The myth of college praise

Emmett Fleming
Guest Columnist

Our dream is to receive a fair education from our chosen colleges, but our hope may be spoiled by those same institutions.

It is fair and necessary for a college to promote itself, but administrators must also recognize that self-promotion comes at a cost. The cat is out of the bag; all colleges have a certain pull factor, a program or major that lures more students than the rest of the majors.

The issue with this lies in how a college handles the success of such a popular and booming pull? Does it threaten the overall success of the school? Are the less popular majors neglected attention? These are reasonably difficult questions to answer, but even the answers may not be so important. Instead, the importance lies in the hands of a college’s managerial execution of its “pull.”

If we allow media praise to become the decoration for our college scenery, then that’s all our college is. The less press that is produced by a college, the more a college has to say for its other departments. The press we should praise should be generated organically, through achievements.

Our concern should be based on the composition of a college. Colleges seek funding for upkeep, to expand and offer its services, guaranteeing its longevity and profitability.
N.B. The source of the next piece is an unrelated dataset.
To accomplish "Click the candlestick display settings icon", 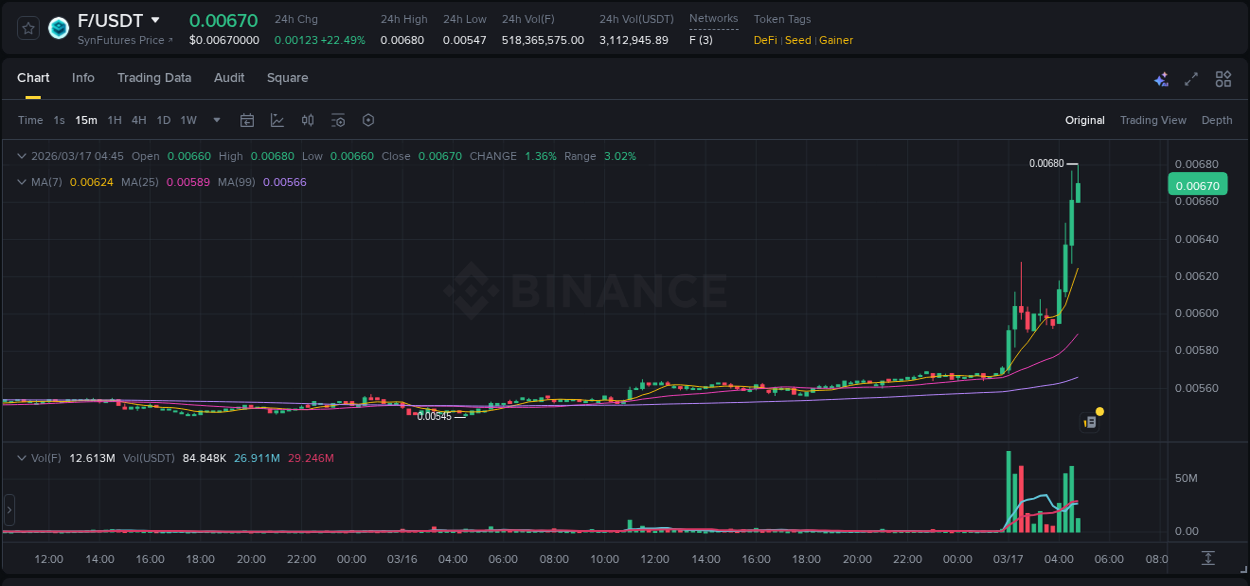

Sometimes, the less prosperous departments can help determine the quality of a university.

No college can be known for only one department; such a college would be derided as a novelty and function like a trade school. A college or university must be neutral and supportive to all departments and never show signs of favoritism.

If favoritism is shown, then the university or college has forged its own death as a quality institution. Is the popularized department worth more focus than unpopular departments at a college? And is praise given to a departments of a college a mere convention of the press and worth the time of a college to pronounce such praise? Because all praise is opinionated, it cannot be fact-based; therefore, it is from the origin of a publication, and not fact.

No college is truly “number one” in any manner. It simply cannot exist. There is no solid proof to define a college’s most popular department “number one” if evidence for it is from one outlet. It’s like Roger Ebert giving “Forrest Gump” a four-star review; it has value, but I don’t see the recommendation as fact, only a suggestion.

By a college receiving praise for a department, something could happen where the other departments can get left behind. The school can compose itself after these shining departments. That refocuses a college on those departments. That is a problem. All departments should be equally supported. No department should be considered better than others. It, theoretically, should be this way.

But it isn’t.

Any praise a college receives is worthless unless it benefits the system as a whole. Only when there is ample attention to all the needs of departments is it a ‘fair’ education; fair and of high quality.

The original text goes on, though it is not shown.